• [TASK OBJECTIVE] Omit all pictures and transcribe only the lines in the entries below that run from the line with "Select the 紀要 tab" through the line with "Task: Expand the".

• [MATERIAL TO PROCESS]

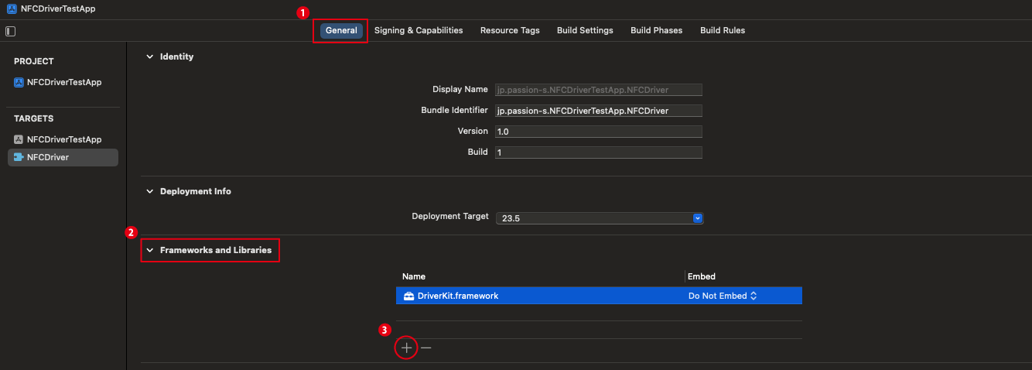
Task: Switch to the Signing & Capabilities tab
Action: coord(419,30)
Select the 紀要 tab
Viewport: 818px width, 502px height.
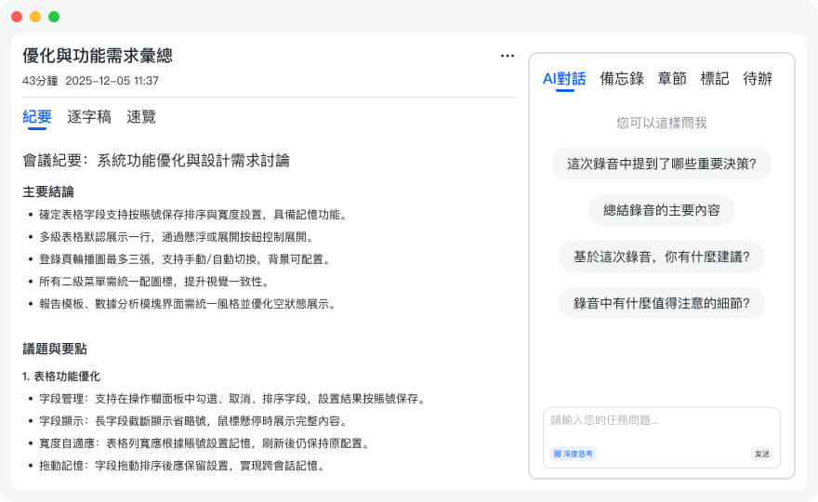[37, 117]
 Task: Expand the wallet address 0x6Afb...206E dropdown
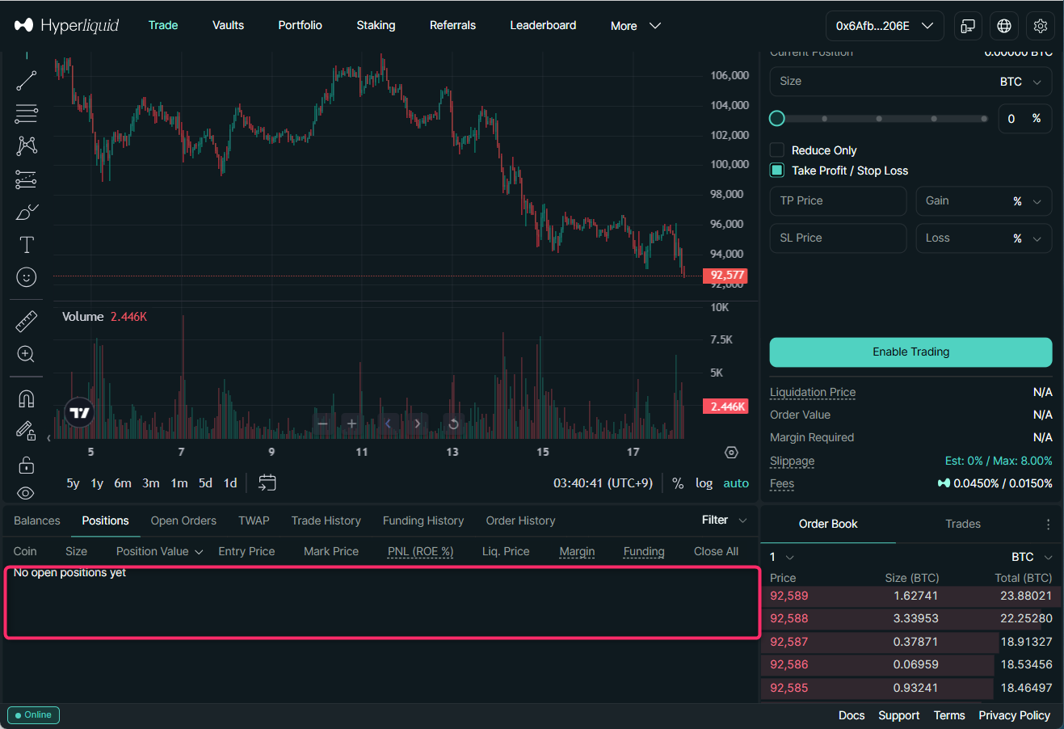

==

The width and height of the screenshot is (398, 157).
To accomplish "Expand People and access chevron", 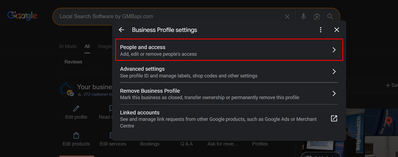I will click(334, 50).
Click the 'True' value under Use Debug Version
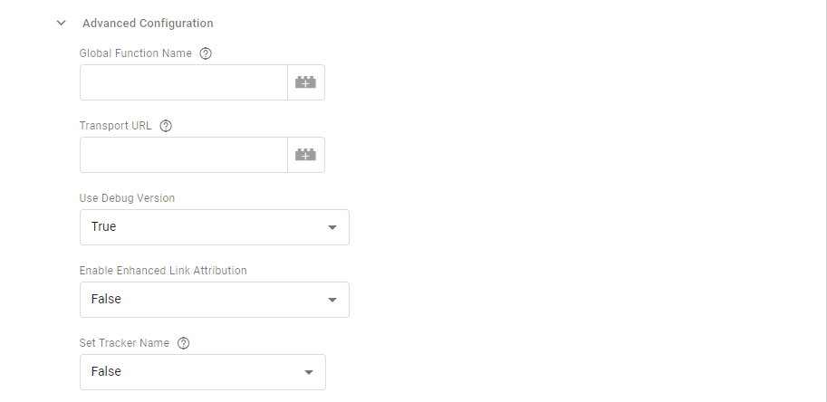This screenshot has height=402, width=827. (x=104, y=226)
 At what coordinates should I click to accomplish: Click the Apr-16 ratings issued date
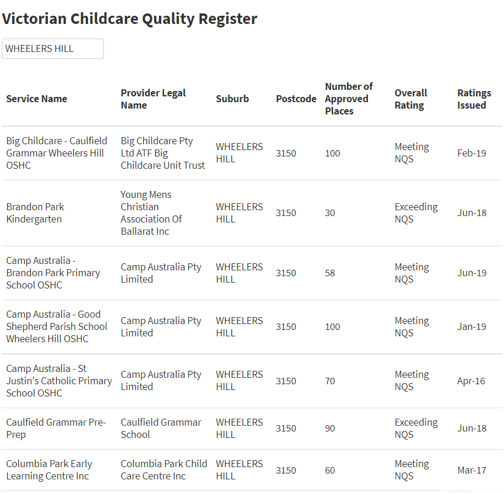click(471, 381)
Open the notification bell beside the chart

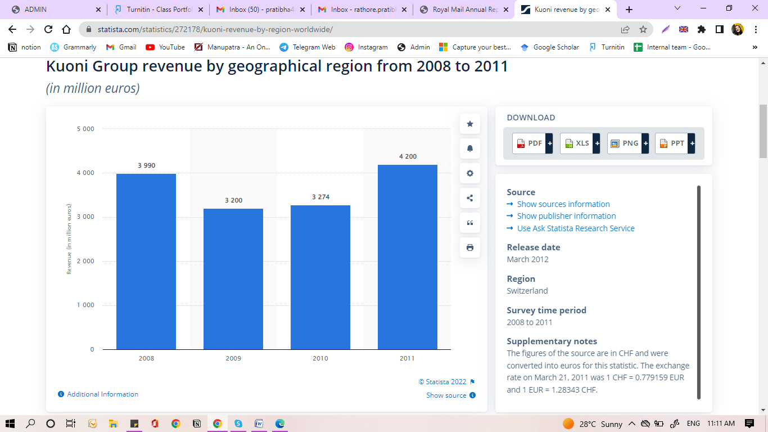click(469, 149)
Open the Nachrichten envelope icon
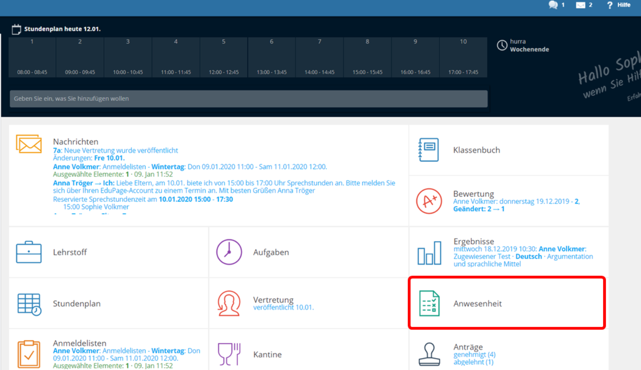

• [TASK SOLUTION]
Select the 紀要 tab
Viewport: 818px width, 502px height.
[37, 117]
 Task: Expand the wallet address 0x6Afb...206E dropdown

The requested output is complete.